- TASK REQUIREMENTS -
Rewrite the listing below from its beginning through the line containing "click(x=390, y=66)", including that line and the requests, and adjust every coordinate in the answers by -140. Leave the pictures out.

- RECORDS TO USE -
(begin)

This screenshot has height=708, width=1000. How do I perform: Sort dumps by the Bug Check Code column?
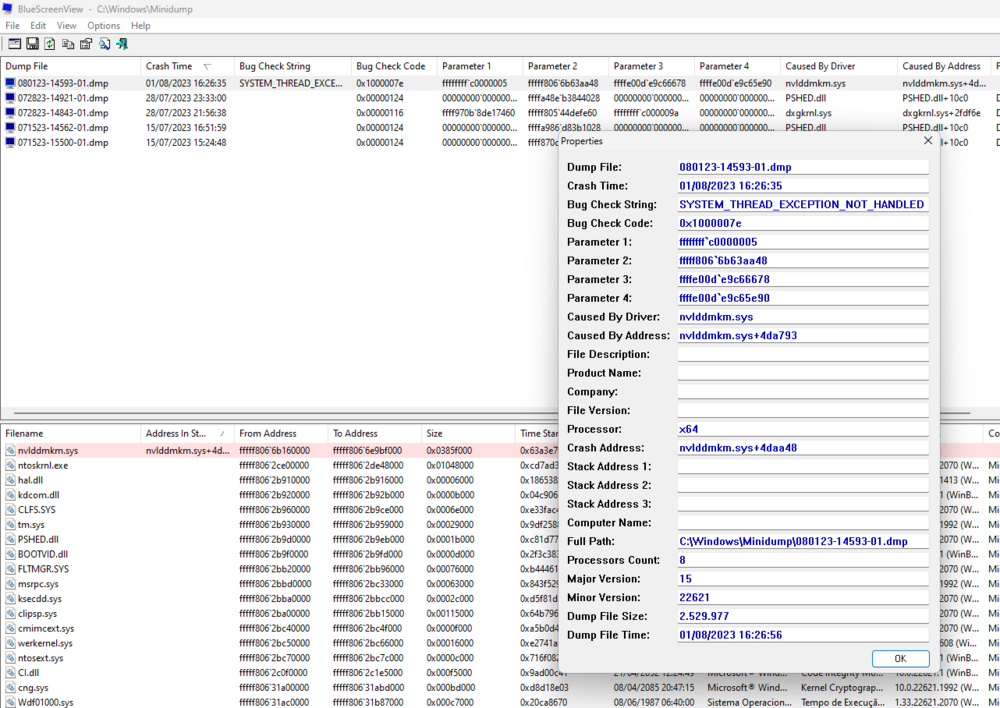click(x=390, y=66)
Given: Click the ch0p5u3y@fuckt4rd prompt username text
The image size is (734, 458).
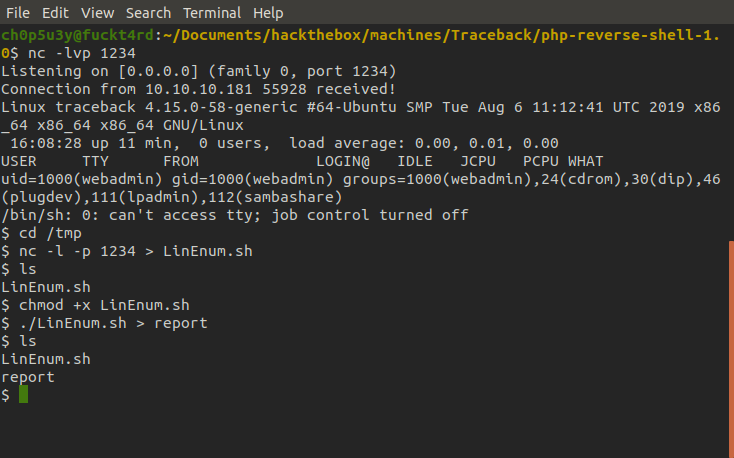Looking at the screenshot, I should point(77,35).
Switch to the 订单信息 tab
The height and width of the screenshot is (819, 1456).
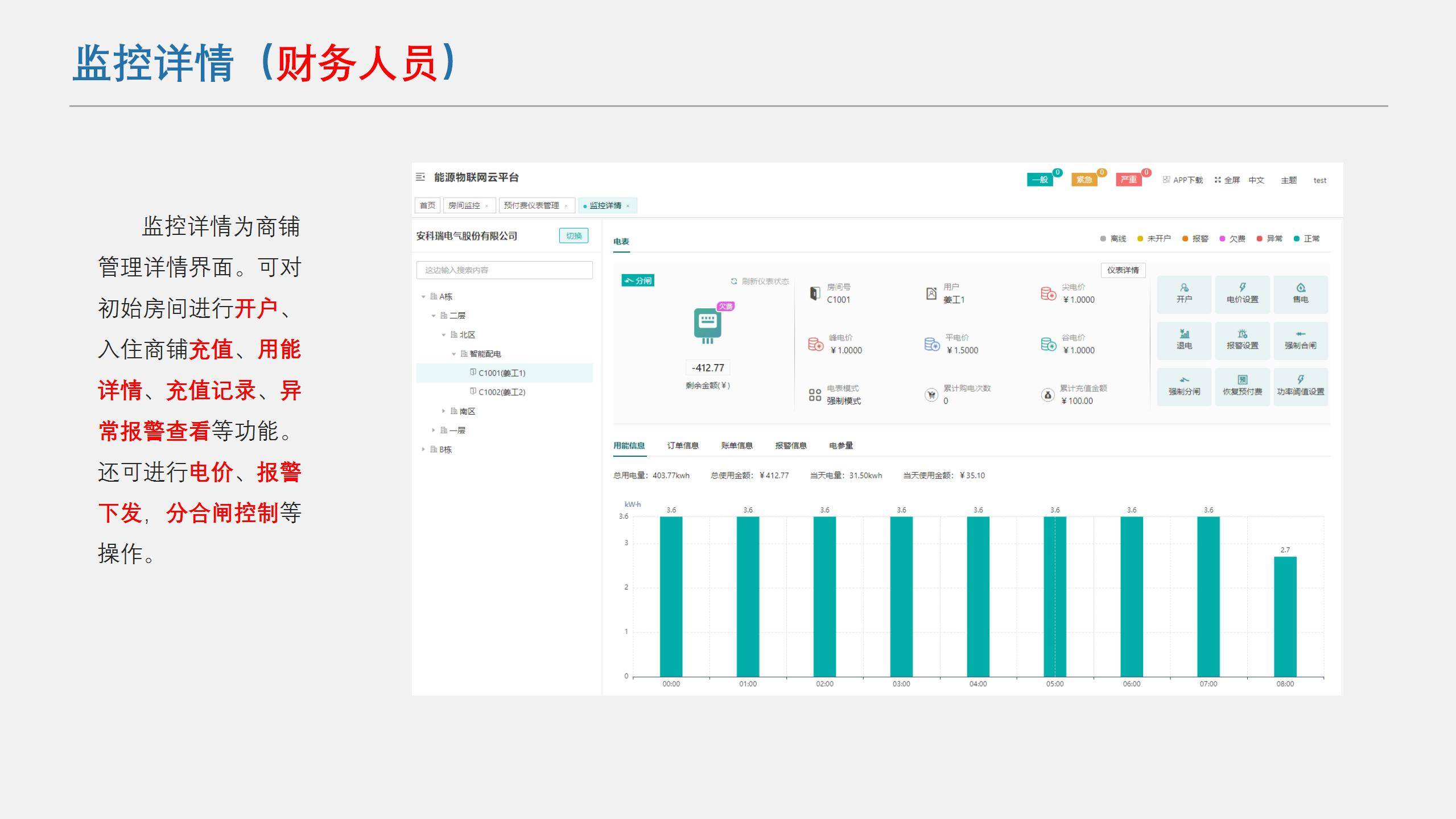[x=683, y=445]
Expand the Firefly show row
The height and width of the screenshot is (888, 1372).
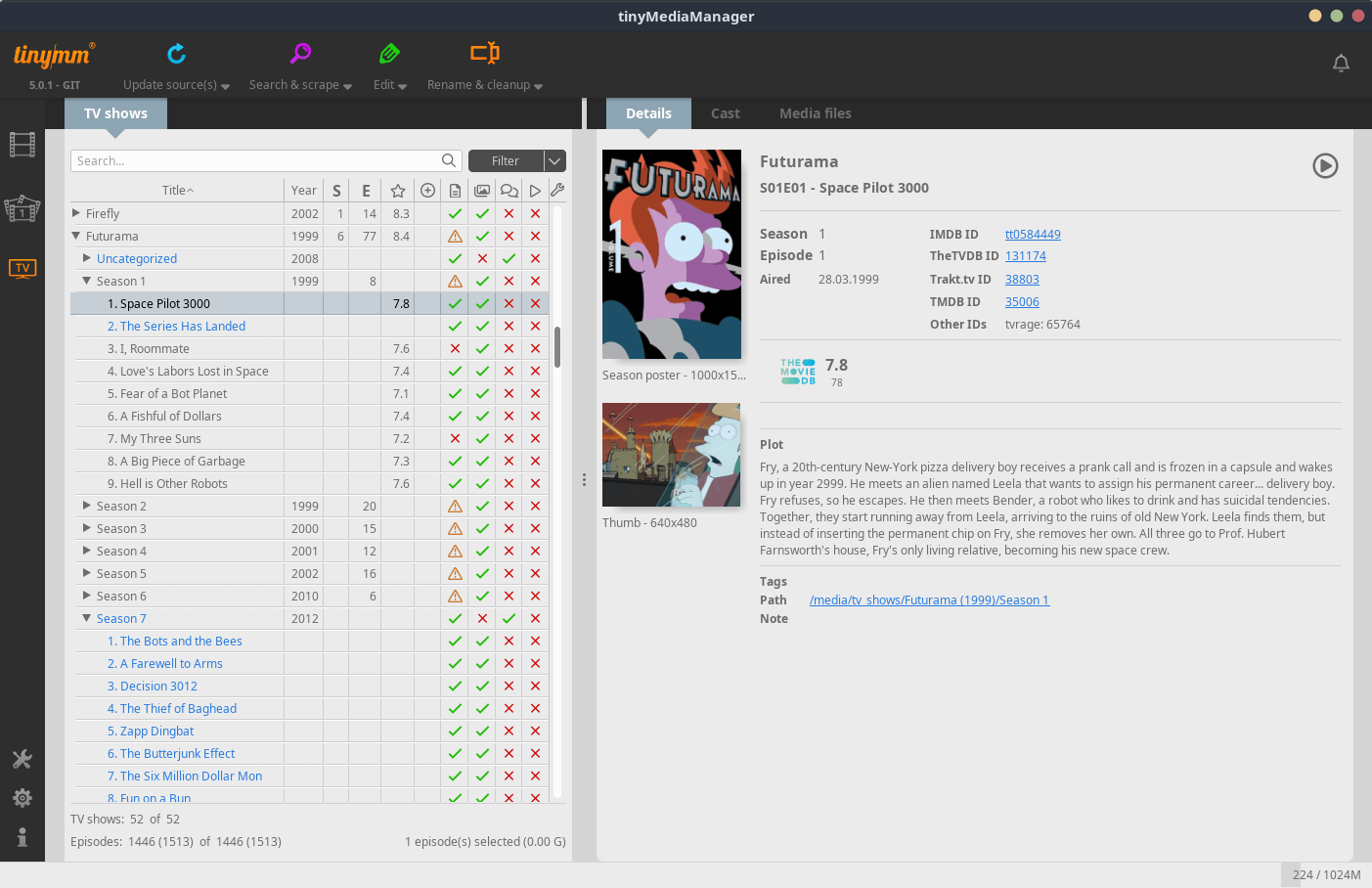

(end)

- ANSWER FOR THE TASK -
This screenshot has height=708, width=1000. How do I perform: Sort dumps by the Bug Check Code column?
click(x=250, y=-74)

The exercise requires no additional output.